The meltdown of the U.S. housing finance system resulted from overly optimistic views on home prices as opposed to a type of gross negligence in the mortgage industry, a new Federal Reserve Bank of Boston report concluded.

The report attacks several common assumptions about the cause of the recent financial crisis, including the popular notion that mortgage finance firms, and insiders in the business, are primarily to blame for the housing fallout.

Instead, a collective euphoria over the rise in home prices and the false expectation of constant price increases led to the mortgage industry and borrowers miscalculating the risks.

“If both groups believed house prices would continue to rise rapidly for the foreseeable future, then it is not surprising to find borrowers stretching to buy the biggest houses they could and investors lining up to give them the money,” wrote the report’s authors Christopher Foote, Kristopher Gerardi and Paul Willen. “Rising house prices generate large capital gains for home purchasers.
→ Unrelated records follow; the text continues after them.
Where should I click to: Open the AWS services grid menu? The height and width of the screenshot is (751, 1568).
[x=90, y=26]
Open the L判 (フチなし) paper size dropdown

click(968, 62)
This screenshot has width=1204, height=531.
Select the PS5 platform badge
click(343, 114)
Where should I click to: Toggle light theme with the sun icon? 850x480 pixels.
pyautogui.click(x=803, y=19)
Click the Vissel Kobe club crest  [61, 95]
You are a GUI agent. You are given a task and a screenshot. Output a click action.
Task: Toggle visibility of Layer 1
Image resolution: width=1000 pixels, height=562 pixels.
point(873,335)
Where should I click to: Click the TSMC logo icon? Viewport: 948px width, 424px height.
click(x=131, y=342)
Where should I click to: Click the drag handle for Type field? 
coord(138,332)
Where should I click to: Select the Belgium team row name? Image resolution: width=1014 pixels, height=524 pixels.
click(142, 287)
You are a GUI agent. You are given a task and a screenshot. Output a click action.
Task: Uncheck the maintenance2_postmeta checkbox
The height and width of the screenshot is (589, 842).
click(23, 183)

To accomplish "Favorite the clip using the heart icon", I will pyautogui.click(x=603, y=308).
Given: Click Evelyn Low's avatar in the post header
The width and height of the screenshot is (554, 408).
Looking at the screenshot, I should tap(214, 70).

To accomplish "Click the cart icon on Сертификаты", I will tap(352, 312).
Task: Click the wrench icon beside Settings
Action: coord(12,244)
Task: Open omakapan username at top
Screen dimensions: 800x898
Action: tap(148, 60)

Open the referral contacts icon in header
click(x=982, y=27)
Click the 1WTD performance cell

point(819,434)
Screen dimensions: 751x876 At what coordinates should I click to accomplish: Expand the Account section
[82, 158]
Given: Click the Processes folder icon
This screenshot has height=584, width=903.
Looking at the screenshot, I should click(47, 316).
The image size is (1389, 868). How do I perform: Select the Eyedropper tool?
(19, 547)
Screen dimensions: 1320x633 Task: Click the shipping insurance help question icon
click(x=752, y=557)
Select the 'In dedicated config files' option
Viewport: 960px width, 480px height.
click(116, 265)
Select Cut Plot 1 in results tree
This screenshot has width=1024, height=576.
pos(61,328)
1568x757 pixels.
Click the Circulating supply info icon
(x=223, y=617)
They also raise the value of the collateral backing mortgages, and thus reduce or eliminate credit losses for lenders.”

The group attacks the idea that payment shocks on adjustable-rate mortgages created an atmosphere of extreme default. The report analyzes ARMs originated in 2005 and 2006. The 2006 loans experienced a less severe payment shock than the 2005 group, but ended up with a much higher delinquency rate, killing the idea that payment hikes alone on ARMs caused the problem.

84% of foreclosed borrowers, for example, were overdue on payments equal to when the mortgage first originated.

The authors go on to claim there was little substantive change or innovation in the mortgage markets in the 2000s. Government policy toward mortgages did not change as much as theorized in reports about the market fallout. The report says investors knew the risks, but like many buyers, based their short-term and long-term calculations on overly optimistic home-price growth.